Exercise brief: In the data, extract each line that holds the string "link".

Records to use:
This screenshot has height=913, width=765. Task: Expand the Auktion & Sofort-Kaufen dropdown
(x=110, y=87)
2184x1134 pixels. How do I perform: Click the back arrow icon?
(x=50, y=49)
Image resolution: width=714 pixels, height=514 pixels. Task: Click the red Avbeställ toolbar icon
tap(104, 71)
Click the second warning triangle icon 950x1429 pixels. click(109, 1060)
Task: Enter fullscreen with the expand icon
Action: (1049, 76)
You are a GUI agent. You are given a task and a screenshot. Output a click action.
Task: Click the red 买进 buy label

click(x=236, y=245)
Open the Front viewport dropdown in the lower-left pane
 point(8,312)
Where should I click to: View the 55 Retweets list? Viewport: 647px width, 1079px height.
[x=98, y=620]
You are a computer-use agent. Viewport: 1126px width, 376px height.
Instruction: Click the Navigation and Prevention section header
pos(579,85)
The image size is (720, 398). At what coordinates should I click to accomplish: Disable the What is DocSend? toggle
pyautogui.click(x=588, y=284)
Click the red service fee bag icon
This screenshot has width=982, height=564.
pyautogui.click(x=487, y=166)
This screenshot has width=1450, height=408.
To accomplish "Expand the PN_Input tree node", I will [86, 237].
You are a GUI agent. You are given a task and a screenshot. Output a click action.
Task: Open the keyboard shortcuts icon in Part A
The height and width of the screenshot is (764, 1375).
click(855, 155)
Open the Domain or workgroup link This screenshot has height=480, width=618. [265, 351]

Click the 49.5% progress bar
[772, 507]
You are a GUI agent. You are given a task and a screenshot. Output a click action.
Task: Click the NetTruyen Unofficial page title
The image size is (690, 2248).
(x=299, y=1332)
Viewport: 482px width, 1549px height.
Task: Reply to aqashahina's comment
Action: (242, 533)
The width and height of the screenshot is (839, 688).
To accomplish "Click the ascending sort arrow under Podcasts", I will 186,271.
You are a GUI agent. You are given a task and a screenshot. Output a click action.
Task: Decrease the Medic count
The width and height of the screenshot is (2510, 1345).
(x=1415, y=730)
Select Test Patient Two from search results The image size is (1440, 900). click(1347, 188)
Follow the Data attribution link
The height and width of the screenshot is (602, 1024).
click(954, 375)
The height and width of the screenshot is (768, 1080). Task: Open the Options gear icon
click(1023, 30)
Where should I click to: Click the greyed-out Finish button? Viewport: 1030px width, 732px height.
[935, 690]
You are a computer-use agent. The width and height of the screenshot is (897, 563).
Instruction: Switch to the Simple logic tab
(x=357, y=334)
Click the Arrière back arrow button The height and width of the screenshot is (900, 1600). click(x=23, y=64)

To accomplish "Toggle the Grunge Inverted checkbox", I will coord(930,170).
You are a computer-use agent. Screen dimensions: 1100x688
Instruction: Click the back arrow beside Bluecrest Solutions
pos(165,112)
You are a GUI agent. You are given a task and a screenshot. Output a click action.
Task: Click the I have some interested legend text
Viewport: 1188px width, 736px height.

Solution:
Open the Domain or workgroup link This screenshot has height=480, width=618. [265, 351]
Follow the Data attribution link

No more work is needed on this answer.